Sam Altman's World Launches AgentKit: Iris Scans Are Now 'Power of Attorney' for AI Shopping Agents
March 30, 2026 · Happycapy Guide
The Problem AgentKit Is Solving
AI shopping agents are already a reality. Amazon Rufus suggests and re-orders products autonomously. ChatGPT's Operator browses e-commerce sites and adds items to carts. Visa's Trusted Agent Protocol lets AI initiate payments with stored credentials. Google and Mastercard are building their own agentic checkout flows.
But every merchant enabling these systems faces the same question: when an AI agent places an order, is a real human behind it — or is it one of the millions of bots that now make up 50% of internet traffic? (HUMAN Security's March 26 report found AI bot traffic grew 7,851% in 2025 alone.)
Without an answer, merchants risk:
- Scalper bots: A single actor deploys thousands of agents to buy limited-inventory items (concert tickets, limited-edition sneakers, PlayStation consoles) before real buyers have a chance.
- Fake returns and fraud: Agents can submit return requests, dispute charges, and exploit promotional pricing at machine speed — far outpacing human fraud detection.
- Sybil attacks: One attacker creates hundreds of fake wallet addresses to bypass per-account purchase limits, making rate limiting ineffective.

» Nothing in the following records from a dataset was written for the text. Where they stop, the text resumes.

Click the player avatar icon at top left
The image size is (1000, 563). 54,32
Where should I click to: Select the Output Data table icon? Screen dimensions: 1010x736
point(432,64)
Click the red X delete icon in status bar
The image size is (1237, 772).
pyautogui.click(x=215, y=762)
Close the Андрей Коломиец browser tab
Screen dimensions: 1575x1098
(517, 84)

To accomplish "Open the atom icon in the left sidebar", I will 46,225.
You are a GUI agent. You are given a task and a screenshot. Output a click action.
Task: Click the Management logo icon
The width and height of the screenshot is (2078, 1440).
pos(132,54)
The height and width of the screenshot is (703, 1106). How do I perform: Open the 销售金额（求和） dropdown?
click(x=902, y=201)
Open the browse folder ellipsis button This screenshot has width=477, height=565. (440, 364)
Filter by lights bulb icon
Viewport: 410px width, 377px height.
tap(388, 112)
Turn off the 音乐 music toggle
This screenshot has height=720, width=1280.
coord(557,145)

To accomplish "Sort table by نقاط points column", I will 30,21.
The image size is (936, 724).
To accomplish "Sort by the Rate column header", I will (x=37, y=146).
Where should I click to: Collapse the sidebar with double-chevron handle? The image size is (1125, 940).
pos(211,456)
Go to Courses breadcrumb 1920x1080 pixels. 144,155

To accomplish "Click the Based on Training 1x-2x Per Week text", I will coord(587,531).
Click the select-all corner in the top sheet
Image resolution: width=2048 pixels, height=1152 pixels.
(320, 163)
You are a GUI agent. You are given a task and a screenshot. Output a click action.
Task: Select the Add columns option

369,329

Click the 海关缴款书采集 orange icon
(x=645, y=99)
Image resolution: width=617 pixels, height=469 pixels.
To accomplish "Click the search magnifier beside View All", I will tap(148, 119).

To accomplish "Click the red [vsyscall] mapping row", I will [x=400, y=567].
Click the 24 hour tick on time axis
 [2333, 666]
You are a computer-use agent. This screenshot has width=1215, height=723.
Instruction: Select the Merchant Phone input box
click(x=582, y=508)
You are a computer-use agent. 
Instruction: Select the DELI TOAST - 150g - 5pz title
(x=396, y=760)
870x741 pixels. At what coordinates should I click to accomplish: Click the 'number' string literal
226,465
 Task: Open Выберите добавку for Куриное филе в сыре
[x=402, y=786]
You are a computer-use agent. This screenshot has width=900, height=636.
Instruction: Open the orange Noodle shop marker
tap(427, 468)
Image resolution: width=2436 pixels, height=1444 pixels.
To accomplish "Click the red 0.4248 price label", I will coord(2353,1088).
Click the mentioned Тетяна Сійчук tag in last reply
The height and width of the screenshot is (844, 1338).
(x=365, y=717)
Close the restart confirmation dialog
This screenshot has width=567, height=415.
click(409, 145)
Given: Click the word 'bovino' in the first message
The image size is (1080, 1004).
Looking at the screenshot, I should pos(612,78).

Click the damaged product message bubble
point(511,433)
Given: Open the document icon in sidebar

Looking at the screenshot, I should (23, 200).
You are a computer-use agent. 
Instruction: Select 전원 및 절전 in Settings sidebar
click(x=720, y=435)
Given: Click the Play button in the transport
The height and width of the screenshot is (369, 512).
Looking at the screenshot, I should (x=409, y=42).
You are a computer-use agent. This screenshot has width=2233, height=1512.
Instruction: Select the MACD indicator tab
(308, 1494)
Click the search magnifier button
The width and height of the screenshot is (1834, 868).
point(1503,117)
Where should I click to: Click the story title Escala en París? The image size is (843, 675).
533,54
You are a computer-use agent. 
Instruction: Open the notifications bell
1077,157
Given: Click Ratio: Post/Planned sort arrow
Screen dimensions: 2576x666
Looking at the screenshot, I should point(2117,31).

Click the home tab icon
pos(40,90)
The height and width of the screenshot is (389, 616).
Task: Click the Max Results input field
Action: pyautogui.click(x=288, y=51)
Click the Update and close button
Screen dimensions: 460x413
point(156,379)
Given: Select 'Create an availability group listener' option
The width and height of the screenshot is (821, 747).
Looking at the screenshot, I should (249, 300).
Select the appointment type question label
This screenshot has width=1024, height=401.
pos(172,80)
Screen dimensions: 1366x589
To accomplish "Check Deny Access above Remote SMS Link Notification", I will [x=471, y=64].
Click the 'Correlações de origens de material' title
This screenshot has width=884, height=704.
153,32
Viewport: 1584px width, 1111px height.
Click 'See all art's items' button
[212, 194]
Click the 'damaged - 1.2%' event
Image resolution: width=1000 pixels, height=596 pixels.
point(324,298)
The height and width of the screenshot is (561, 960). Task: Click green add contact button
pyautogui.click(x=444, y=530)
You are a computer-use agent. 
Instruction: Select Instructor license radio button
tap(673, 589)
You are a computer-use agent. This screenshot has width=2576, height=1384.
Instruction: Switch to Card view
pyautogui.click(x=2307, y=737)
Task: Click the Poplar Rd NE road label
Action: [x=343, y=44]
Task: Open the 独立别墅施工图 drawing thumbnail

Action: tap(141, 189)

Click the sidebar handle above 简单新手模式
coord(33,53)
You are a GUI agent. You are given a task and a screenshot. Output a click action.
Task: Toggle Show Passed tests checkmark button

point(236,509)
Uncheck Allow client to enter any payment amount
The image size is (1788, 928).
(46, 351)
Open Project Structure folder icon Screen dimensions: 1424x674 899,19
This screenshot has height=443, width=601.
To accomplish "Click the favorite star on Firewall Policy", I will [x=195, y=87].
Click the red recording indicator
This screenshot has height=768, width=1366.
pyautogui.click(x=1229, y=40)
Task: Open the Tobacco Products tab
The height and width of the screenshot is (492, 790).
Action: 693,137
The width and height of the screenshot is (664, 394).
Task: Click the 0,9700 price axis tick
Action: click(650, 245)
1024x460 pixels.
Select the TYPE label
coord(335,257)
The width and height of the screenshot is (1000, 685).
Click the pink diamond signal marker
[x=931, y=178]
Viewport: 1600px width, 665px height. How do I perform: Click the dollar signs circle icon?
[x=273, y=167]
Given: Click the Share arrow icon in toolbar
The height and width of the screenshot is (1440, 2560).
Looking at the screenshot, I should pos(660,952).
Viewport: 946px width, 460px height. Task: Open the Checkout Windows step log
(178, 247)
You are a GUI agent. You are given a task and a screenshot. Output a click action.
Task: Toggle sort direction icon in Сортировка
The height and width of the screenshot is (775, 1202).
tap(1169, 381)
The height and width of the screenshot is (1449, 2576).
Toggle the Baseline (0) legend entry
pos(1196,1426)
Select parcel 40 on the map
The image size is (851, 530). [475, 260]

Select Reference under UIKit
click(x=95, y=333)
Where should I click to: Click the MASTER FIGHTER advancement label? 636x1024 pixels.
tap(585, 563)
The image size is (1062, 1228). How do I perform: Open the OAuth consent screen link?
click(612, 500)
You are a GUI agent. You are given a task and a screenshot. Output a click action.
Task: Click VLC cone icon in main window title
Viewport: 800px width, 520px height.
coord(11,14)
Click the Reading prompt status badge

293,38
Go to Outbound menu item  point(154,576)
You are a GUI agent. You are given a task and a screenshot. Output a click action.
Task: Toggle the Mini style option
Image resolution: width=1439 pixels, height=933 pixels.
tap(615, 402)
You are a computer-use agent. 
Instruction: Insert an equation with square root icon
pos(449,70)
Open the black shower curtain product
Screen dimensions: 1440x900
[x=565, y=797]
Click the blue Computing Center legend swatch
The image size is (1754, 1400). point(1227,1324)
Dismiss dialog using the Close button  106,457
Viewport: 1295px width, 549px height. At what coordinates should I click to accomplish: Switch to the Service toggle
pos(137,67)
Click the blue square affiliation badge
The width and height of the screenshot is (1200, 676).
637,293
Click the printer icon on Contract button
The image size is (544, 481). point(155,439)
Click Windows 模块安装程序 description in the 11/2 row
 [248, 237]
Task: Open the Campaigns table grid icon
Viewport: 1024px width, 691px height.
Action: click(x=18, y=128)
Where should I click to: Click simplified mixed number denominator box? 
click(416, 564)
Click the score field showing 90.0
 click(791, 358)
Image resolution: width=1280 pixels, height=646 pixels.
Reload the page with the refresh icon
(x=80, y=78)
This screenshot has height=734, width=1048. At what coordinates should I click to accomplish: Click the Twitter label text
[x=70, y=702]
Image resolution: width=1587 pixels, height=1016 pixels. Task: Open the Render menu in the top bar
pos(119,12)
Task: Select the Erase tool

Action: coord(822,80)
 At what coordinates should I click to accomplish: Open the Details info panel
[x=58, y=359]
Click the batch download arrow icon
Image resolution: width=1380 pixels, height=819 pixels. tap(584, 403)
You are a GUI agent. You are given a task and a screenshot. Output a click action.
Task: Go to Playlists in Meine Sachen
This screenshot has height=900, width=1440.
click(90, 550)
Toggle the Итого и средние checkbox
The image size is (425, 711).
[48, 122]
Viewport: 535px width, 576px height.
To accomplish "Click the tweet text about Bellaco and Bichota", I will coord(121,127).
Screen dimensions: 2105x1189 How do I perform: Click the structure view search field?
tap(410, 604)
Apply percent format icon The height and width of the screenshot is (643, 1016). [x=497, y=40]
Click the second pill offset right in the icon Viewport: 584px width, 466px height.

World's AgentKit is the first production tool designed to solve this problem at the infrastructure level rather than with band-aid CAPTCHA or IP-blocking measures.
How AgentKit Works
The system has three components that work together:
1. World ID — The Iris Credential
World ID is generated by scanning a user's iris with World's Orb device — a silver sphere about the size of a bowling ball that uses near-infrared imaging to capture the unique pattern of your iris. The scan is converted into an encrypted digital code. World does not store the raw image; it stores only the encrypted mathematical representation. The resulting credential is a zero-knowledge proof that you are a unique human — verifiable without revealing who you are or any other personal data.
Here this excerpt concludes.